使用python ijson读取带有多个json对象的大型json文件

Question

I'm trying to parse a large (~100MB) json file using ijson package which allows me to interact with the file in an efficient way. 我正在尝试使用ijson包解析一个大的（~100MB）json文件，它允许我以有效的方式与文件交互。 However, after writing some code like this, 但是，在编写了这样的代码之后，

with open(filename, 'r') as f:
    parser = ijson.parse(f)
    for prefix, event, value in parser:
        if prefix == "name":
            print(value)

I found that the code parses only the first line and not the rest of the lines from the file!! 我发现代码只解析第一行，而不解析文件中的其余行！

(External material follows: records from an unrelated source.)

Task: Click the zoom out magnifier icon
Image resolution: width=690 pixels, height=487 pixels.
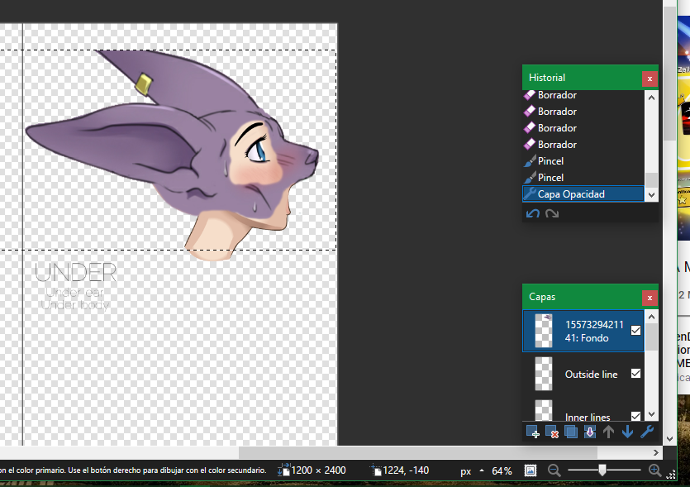Action: pyautogui.click(x=554, y=470)
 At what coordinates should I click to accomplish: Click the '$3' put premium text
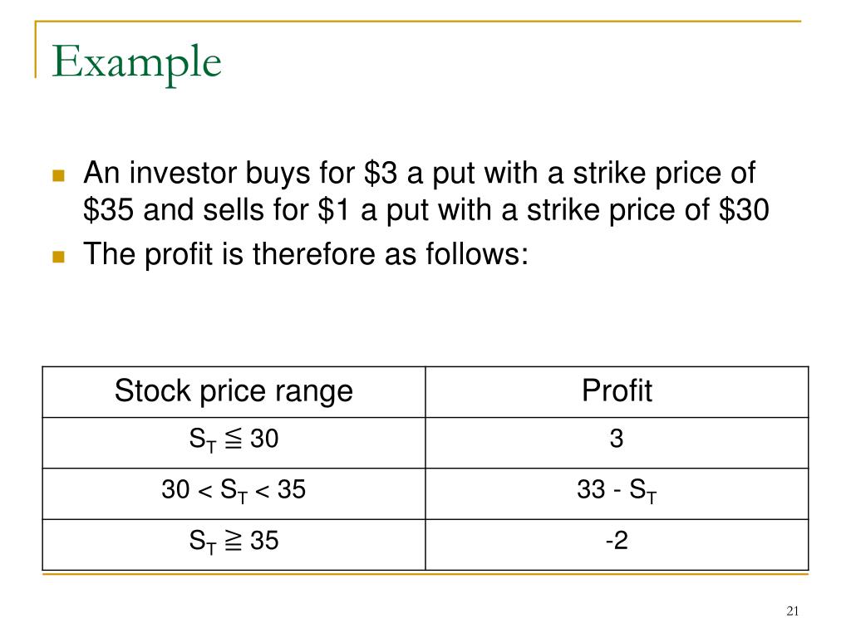click(381, 173)
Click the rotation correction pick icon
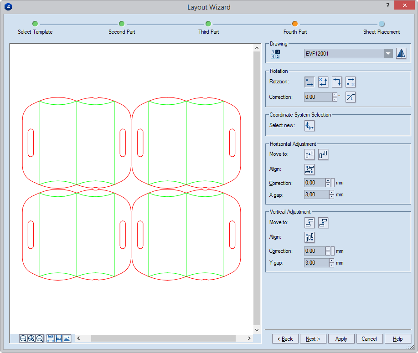This screenshot has height=353, width=418. (351, 97)
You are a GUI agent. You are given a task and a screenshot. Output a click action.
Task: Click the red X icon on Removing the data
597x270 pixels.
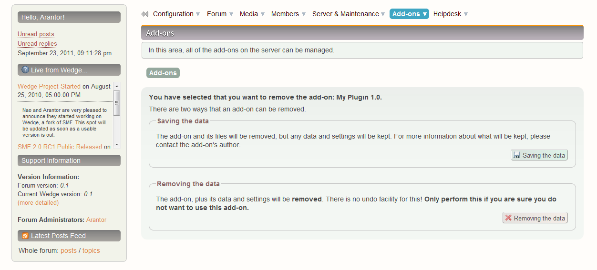tap(508, 218)
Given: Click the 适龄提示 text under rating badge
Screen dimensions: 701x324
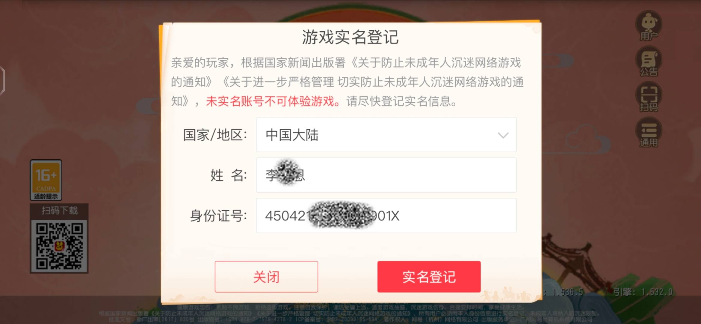Looking at the screenshot, I should [x=46, y=197].
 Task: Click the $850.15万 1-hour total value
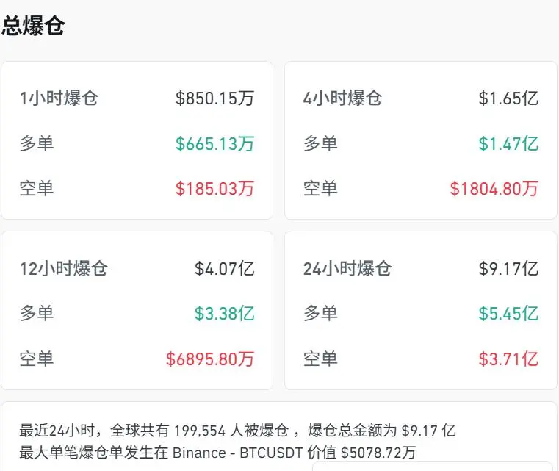(x=214, y=98)
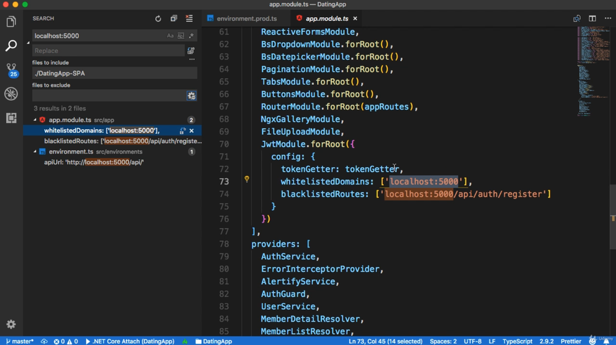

Here is how a portion of my json file looks like: 以下是我的json文件的一部分：

{"name":"accelerator_pedal_position","value":0,"timestamp":1364323939.012000}
{"name":"engine_speed","value":772,"timestamp":1364323939.027000}
{"name":"vehicle_speed","value":0,"timestamp":1364323939.029000}
{"name":"accelerator_pedal_position","value":0,"timestamp":1364323939.035000}

In my opinion, I think ijson parses only one json object. 在我看来，我认为ijson只解析一个json对象。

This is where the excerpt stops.